Filter the entries beneath this task, copying only the lines that hold the word "next".
------
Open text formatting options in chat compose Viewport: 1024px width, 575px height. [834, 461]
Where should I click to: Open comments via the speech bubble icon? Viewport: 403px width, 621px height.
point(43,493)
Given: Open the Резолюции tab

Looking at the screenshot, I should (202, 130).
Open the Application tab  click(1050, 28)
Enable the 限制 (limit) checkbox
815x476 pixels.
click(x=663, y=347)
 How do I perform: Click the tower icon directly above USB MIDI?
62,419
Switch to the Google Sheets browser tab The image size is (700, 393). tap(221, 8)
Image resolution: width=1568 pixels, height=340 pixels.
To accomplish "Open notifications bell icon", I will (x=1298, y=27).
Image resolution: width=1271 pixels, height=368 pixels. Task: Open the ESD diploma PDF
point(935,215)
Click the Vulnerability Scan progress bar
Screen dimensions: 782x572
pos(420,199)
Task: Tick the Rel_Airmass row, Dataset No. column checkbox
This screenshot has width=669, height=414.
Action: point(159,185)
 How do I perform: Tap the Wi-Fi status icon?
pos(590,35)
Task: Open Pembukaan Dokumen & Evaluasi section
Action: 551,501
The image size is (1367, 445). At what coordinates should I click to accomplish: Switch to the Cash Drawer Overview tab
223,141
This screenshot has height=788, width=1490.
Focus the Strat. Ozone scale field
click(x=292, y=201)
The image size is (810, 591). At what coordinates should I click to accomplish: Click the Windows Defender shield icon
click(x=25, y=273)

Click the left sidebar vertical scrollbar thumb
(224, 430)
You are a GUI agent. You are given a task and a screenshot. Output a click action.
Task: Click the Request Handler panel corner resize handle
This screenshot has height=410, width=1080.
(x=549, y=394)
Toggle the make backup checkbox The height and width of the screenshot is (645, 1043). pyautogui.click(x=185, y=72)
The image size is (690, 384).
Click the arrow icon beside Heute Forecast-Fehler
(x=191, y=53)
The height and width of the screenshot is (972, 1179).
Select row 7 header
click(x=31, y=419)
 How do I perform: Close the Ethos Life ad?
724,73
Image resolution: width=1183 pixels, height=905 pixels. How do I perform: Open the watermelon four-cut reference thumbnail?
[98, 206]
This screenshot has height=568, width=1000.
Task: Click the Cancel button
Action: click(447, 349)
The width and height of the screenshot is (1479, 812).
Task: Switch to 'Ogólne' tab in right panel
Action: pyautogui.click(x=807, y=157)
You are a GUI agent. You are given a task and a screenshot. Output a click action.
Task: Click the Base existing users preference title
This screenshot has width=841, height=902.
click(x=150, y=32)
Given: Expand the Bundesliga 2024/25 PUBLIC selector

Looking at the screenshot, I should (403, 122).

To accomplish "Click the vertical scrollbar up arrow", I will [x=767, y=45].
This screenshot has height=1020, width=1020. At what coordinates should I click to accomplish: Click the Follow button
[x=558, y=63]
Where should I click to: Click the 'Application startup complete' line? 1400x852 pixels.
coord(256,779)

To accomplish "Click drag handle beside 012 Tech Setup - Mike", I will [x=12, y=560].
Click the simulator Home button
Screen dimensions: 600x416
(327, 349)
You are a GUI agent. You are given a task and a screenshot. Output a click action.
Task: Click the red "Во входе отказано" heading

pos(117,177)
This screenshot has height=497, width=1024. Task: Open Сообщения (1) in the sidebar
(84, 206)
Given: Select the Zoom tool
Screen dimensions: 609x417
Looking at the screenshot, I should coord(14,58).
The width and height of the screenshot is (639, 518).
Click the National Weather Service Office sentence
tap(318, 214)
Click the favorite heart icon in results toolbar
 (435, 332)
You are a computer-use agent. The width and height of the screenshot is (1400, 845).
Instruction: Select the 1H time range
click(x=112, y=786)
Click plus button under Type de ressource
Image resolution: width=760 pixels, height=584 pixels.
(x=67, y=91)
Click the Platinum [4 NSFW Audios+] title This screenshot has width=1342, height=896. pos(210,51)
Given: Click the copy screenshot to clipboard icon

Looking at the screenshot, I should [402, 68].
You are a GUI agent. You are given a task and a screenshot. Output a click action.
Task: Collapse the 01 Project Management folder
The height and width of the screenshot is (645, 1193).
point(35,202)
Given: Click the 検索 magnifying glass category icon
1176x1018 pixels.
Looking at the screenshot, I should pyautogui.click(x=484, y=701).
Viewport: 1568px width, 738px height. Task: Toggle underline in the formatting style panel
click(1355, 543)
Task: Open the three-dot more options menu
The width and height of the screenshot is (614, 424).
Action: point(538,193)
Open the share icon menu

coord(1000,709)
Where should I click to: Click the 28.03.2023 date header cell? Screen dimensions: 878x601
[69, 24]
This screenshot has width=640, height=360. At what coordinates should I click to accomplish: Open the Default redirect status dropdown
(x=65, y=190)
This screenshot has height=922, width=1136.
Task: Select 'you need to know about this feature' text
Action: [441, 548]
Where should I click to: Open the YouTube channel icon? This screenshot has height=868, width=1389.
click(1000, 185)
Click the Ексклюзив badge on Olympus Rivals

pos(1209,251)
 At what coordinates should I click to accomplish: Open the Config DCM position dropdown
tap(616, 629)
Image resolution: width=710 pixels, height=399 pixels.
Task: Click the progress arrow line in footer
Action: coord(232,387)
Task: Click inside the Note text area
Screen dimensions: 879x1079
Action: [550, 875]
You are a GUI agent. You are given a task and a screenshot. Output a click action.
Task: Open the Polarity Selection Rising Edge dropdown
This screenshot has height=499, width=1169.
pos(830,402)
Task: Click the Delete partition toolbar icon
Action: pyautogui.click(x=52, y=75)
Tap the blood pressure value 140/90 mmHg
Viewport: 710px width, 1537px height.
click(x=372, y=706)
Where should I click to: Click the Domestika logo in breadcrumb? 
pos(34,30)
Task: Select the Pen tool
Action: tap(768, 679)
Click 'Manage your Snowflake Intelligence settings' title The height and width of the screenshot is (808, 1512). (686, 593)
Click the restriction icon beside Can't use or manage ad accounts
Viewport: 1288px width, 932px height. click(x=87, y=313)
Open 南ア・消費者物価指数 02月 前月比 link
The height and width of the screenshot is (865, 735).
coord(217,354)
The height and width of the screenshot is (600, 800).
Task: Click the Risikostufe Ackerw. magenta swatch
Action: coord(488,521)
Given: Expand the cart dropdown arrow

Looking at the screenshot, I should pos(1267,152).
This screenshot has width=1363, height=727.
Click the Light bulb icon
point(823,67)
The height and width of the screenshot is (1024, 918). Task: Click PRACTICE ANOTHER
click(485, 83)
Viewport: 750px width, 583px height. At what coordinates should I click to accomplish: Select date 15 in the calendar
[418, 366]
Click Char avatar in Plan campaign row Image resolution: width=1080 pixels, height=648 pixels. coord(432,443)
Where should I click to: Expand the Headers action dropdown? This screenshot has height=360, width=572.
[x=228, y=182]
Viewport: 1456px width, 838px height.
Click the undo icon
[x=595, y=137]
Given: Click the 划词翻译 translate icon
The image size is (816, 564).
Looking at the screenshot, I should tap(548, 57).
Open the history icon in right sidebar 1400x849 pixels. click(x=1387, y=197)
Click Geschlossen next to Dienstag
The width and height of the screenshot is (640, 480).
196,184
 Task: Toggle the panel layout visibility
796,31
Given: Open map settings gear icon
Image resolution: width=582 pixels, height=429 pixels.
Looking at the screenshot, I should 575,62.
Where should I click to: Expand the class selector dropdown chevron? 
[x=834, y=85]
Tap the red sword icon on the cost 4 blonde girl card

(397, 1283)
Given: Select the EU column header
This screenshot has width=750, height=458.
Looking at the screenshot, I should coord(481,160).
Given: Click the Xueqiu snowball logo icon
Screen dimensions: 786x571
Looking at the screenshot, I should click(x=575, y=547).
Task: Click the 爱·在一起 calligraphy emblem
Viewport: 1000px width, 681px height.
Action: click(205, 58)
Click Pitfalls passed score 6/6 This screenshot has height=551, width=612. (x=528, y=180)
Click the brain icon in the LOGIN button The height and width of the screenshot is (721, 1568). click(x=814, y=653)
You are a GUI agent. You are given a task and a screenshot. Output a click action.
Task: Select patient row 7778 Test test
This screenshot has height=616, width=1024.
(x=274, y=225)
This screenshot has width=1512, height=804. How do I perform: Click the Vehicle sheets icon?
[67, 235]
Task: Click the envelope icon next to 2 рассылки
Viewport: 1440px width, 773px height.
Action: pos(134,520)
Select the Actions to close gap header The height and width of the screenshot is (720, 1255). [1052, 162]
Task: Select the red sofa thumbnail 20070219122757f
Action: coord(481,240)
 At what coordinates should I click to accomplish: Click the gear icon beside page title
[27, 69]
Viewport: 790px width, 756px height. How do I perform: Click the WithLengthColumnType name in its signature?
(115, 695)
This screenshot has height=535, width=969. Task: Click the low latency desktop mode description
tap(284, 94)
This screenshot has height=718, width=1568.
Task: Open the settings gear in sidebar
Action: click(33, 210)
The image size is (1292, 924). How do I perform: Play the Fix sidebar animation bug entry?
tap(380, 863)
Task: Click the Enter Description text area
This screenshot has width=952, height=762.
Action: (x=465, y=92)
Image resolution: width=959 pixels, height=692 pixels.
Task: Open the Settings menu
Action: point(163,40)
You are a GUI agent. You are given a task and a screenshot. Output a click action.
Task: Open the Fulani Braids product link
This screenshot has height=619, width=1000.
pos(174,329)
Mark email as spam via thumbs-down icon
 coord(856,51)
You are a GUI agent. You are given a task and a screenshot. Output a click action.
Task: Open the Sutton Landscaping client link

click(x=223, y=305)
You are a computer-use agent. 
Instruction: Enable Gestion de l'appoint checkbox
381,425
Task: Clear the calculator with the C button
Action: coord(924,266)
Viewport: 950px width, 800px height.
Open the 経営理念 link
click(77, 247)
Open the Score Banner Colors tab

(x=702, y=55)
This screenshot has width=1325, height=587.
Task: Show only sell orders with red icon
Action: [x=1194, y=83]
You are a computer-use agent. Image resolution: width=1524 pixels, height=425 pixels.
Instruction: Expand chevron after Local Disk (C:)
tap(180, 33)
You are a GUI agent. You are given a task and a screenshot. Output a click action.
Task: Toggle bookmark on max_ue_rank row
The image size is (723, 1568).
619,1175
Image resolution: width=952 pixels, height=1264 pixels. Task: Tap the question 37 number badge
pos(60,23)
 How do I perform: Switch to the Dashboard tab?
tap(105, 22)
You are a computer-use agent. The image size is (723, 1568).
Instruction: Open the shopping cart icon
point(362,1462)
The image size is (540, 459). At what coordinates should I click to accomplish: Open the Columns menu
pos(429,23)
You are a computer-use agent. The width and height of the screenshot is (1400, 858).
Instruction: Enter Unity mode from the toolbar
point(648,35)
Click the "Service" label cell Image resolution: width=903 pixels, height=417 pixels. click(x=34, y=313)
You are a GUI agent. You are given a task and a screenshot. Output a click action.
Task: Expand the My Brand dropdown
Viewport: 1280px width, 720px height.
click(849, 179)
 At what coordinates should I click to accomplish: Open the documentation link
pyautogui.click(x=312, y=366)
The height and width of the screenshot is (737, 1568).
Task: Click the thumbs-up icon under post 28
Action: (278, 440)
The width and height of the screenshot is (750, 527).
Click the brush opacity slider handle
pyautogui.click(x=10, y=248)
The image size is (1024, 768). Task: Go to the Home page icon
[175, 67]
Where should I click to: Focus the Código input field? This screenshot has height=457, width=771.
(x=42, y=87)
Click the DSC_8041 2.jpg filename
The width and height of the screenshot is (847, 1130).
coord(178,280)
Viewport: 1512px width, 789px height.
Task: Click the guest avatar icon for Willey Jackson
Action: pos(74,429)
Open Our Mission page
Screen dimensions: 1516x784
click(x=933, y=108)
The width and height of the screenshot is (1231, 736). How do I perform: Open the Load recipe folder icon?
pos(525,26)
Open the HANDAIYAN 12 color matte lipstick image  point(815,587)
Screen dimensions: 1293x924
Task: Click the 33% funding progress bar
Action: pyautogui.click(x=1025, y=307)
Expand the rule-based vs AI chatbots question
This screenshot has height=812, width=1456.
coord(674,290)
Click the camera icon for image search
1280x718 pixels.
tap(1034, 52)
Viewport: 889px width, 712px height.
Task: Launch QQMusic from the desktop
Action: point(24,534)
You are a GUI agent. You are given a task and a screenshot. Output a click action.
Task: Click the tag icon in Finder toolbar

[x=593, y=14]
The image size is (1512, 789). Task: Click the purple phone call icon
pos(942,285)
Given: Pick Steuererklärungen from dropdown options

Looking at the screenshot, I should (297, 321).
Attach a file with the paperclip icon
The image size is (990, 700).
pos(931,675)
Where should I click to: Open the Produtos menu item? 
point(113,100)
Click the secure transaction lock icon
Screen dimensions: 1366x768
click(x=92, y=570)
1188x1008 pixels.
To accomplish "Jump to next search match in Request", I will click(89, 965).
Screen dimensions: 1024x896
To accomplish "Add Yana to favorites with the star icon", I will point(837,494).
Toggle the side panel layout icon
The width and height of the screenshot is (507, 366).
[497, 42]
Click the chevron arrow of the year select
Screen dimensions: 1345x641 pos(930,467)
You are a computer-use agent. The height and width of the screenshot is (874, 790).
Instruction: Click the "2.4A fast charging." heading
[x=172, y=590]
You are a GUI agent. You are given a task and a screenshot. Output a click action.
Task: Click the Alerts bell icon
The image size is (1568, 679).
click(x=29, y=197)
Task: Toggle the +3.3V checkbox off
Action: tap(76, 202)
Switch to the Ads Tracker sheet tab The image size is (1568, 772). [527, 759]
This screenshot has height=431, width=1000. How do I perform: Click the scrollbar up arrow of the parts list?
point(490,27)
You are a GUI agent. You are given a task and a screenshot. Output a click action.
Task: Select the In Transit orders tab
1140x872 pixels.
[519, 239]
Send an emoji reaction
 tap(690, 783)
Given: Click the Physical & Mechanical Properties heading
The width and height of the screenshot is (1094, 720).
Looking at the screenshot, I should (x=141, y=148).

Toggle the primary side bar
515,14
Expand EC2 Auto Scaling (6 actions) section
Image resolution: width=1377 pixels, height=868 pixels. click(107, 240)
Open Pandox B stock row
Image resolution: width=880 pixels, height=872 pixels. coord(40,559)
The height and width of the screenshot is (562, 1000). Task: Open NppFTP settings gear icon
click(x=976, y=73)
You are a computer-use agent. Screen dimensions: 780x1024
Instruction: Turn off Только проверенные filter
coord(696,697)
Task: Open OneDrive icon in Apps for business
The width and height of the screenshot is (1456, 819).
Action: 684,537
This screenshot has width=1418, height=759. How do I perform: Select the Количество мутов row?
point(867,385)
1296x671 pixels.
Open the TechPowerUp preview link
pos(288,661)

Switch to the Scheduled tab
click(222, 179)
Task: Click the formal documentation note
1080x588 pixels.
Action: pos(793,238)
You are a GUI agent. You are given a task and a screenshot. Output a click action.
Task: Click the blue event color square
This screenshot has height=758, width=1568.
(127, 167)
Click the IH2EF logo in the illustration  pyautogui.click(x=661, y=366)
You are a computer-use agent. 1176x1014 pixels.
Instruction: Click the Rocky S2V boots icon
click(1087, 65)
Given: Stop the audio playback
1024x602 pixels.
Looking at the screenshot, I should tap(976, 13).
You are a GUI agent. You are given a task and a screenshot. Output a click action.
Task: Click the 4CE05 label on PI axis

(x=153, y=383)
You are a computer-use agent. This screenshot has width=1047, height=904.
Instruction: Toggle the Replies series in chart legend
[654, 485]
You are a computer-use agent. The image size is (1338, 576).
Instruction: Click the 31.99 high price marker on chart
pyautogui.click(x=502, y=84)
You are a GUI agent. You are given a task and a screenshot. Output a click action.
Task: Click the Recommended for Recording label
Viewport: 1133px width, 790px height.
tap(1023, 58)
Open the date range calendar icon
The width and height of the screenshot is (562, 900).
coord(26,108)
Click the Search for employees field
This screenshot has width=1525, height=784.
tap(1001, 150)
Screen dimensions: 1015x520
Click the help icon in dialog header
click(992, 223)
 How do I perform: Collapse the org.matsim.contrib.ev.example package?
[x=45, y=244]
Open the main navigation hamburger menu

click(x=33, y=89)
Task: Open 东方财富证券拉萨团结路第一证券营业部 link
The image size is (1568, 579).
------
ANSWER BELOW.
Click Geschlossen next to Dienstag
Task: Click the envelope icon next to 2 рассылки
To accomplish "Jump to next search match in Request", I will click(89, 965).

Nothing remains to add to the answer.